Uma questão bastante pertinente na teologia, ou, stricto sensu, na antropologia teológica, é a da constituição natural do homem. A formação da natureza humana é, assim, discutida a partir das Escrituras, e procura-se estabelecer, em termos de substância, qual ou quais são as categorias de elementos passíveis de serem identificados no antropos.
Neste ponto, costuma haver uma divisão de pensamentos dentro da tradição cristã. Por um lado, há aqueles que defendem, a partir da Bíblia, uma visão dicotômica do homem (dicotomia: "cortado em dois") postulando que o homem é um ser constituído de um elemento material e de um elemento imaterial. Por outro, há aqueles que afirmam uma visão tricotômica do homem (tricotomia: "cortado em três") pensando ser esta a perspectiva mais correta à luz da Escritura. O propósito deste artigo é elaborar uma breve defesa da dicotomia como a visão antropológica verdadeira e, ao mesmo tempo, refutar a tricotomia como uma perspectiva pagã acerca do homem.
Para começar, pode-se dizer que a aparente dificuldade em se fixar um consenso sobre o tema deve-se ao fato de a Escritura empregar diferentes termos para designar uma parte imaterial no homem.
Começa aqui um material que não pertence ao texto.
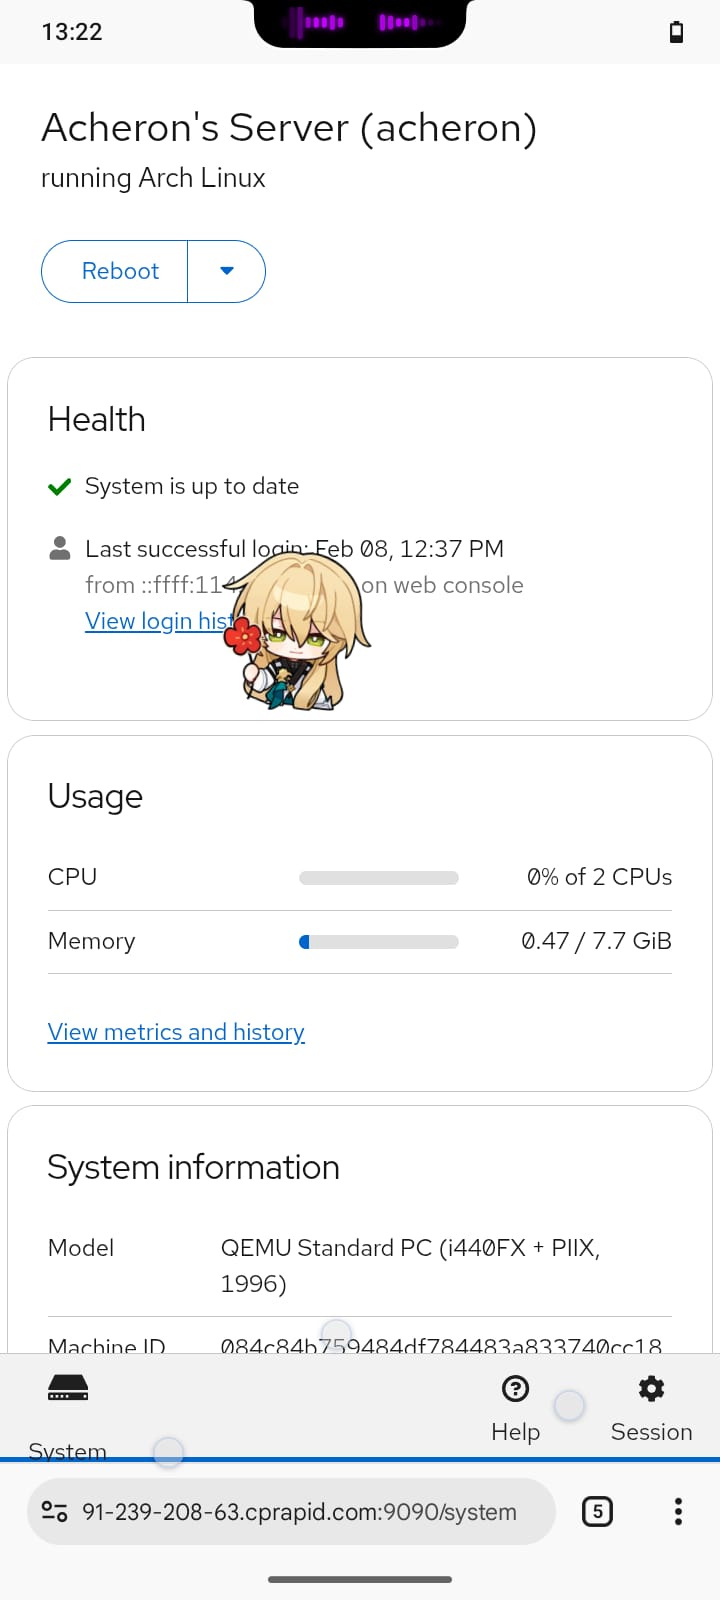The width and height of the screenshot is (720, 1600).
Task: Click the user icon beside last login
Action: pyautogui.click(x=60, y=548)
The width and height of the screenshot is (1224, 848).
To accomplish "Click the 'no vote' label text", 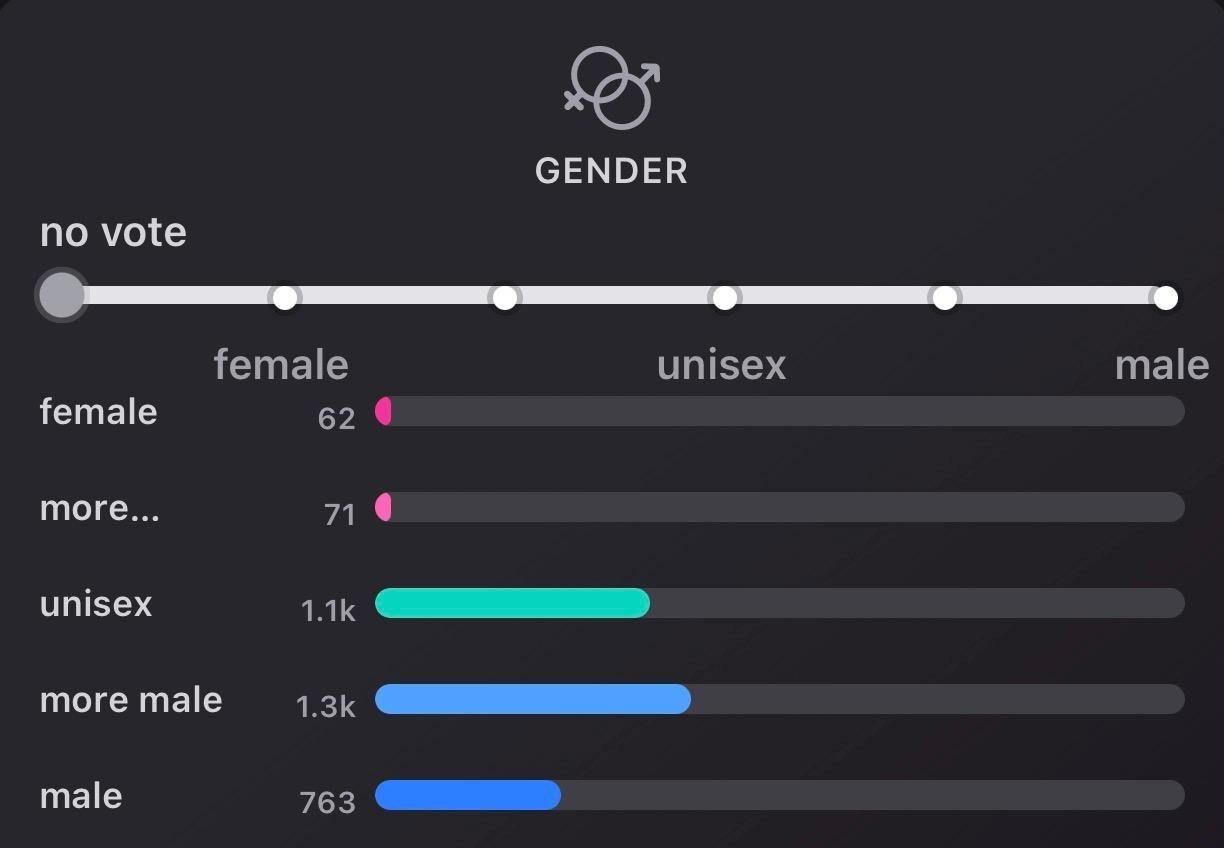I will tap(113, 232).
A Bíblia fala tanto em "alma" quanto em "espírito" e seus respectivos termos originais no hebraico e no grego, e a presença de mais de uma palavra apontando para o aspecto imaterial no ser humano torna-se, então, o epicentro desta problemática. O argumento tricotomista, resumido, é o de que, uma vez que a Bíblia utiliza palavras diferentes para se referir ao aspecto imaterial na constituição da natureza humana, então esta mesma faceta imaterial deve ser composta, ou seja, o homem deve ter uma alma e um espírito, além do corpo. A conclusão é que o homem deve ser um ente tripartido ou tricotômico.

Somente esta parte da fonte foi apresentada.